* [Document segment]:
§ §
# Honda HS720



## bwdbrn1 (Nov 24, 2010)

Honda has introduced a new model of single stage snow throwers to their line this year. I've looked at them at a couple of dealers, but the opportunity to use one hasn't come up yet, and I haven't talked to anyone who has.

Any members here purchased one? Wondering what the impressions are and how it compares to previous models offered by Honda.


http://powerequipment.honda.com/snowblowers/single-stage-snowthrowers


----------



## detdrbuzzard (Jan 20, 2012)

welcome back sir


----------



## bwdbrn1 (Nov 24, 2010)

Been lurking around every now and again. Haven't had reliable and consistent internet connection on top of having waaaay too many other things going on.


----------



## detdrbuzzard (Jan 20, 2012)

bwdbrn1 said:


> Been lurking around every now and again. Haven't had reliable and consistent internet connection on top of having waaaay too many other things going on.


I hope your internet connection isn't as bad as this att wireless crap I have here


----------



## UNDERTAKER (Dec 30, 2013)

bwdbrn1 said:


> Been lurking around every now and again. Haven't had reliable and consistent internet connection on top of having waaaay too many other things going on.


 you still have sorry no longer active in your sig.


----------



## [email protected] (Nov 21, 2011)

bwdbrn1 said:


> Honda has introduced a new model of single stage snow throwers to their line this year. I've looked at them at a couple of dealers, but the opportunity to use one hasn't come up yet, and I haven't talked to anyone who has.
> 
> Any members here purchased one? Wondering what the impressions are and how it compares to previous models offered by Honda.


Honda has a couple of service tips for the HS720 that address a couple of concerns:

1. Handlebar bolts should be tightened to a torque of 52 in-lbs. Overt-tightening the bolts can result in excessive vibration in the handlebars.

2. Models with the Snow Director control may have some stiffness when trying to rotate the chute. Pull back on the rubber gasket around the base of the chute and apply some silicone spray. 

Honda has advised their dealers to double-check these points when doing the initial set-up and pre-delivery inspection. The factory (Honda plant in Swepsonville, NC) will remedy these issues prior to the next production run.


----------



## bwdbrn1 (Nov 24, 2010)

Thanks Robert, I'd heard of those points. Last I'd talked to my local dealer back in Illinois, he only had one left on his show room.

If anyone here has one, and has put it to use, I hope they jump in and give us a review.


----------



## JSB33 (Jan 11, 2013)

Very interested in hearing about this machine myself. Santa needs to bring my Dad a new snowblower in 2 weeks and I have yet to decide what to buy. This one is on the list.


----------



## bwdbrn1 (Nov 24, 2010)

Miwo76 did an excellent review of his first impressions, with great detail of the reasons he decided on the HS720, over in the Honda Forum.

http://www.snowblowerforum.com/foru...-new-honda-hs720-owner-first-impressions.html


----------
§ §
* [Data lines]:
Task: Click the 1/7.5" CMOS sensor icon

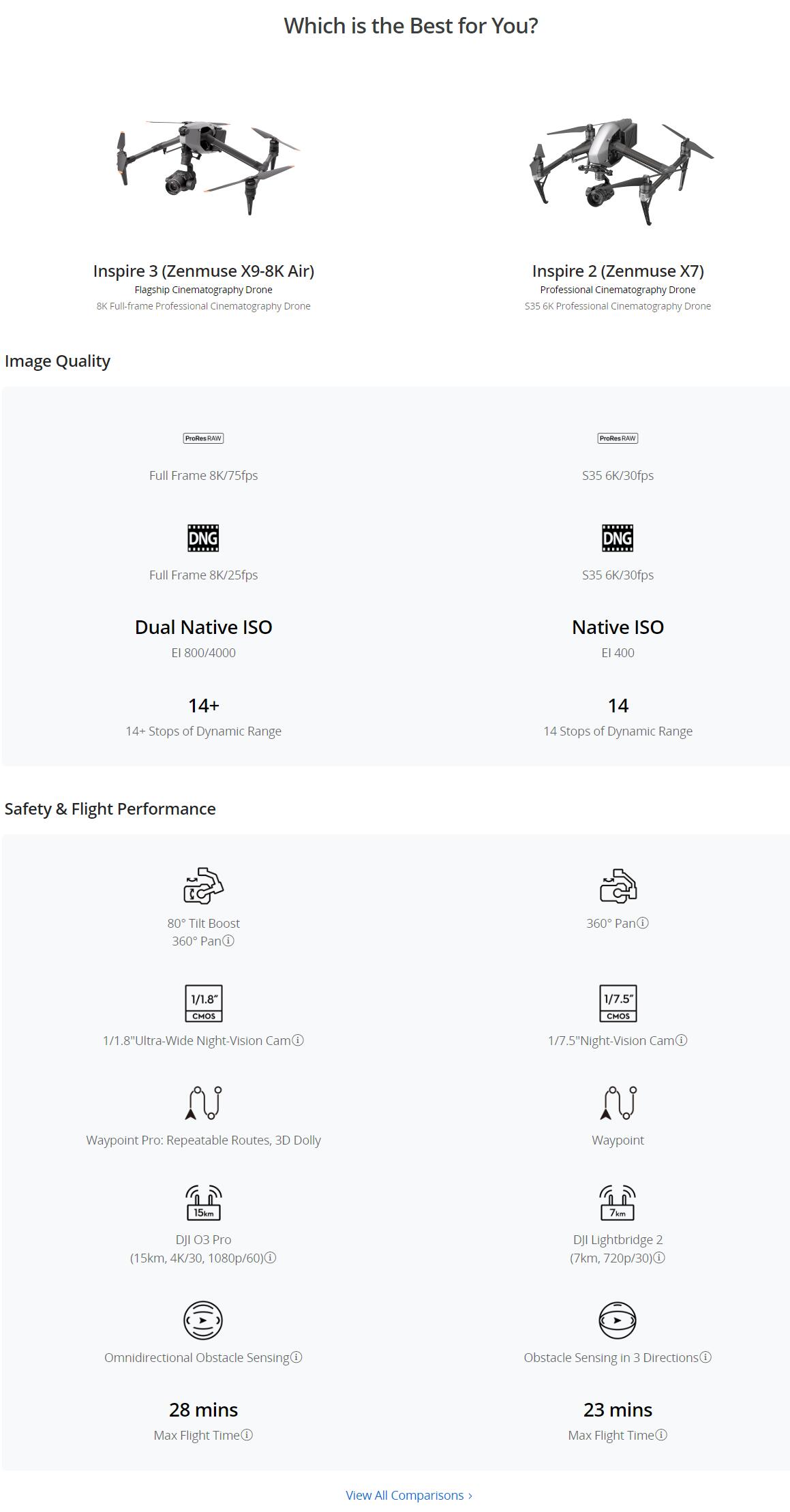Action: pos(618,1003)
§ §
* [Goals]:
1) Summarize the Honda HS720 thread in two sentences.
2) Return the passage of the Honda HS720 thread that opens with the words containing "2. Models with" and closes with "us a review.".
The listing has no connection to the Honda HS720 thread.

* [Responses to the exercise]:
1) A forum member asks whether anyone has bought Honda's new HS720 single stage snow thrower and how it compares with earlier Honda models. One reply relays Honda's service tips to torque the handlebar bolts to 52 in-lbs and to apply silicone spray under the chute's rubber gasket, and the original poster later points to Miwo76's first-impressions review in the Honda Forum.

2)
2. Models with the Snow Director control may have some stiffness when trying to rotate the chute. Pull back on the rubber gasket around the base of the chute and apply some silicone spray. 

Honda has advised their dealers to double-check these points when doing the initial set-up and pre-delivery inspection. The factory (Honda plant in Swepsonville, NC) will remedy these issues prior to the next production run.


----------



## bwdbrn1 (Nov 24, 2010)

Thanks Robert, I'd heard of those points. Last I'd talked to my local dealer back in Illinois, he only had one left on his show room.

If anyone here has one, and has put it to use, I hope they jump in and give us a review.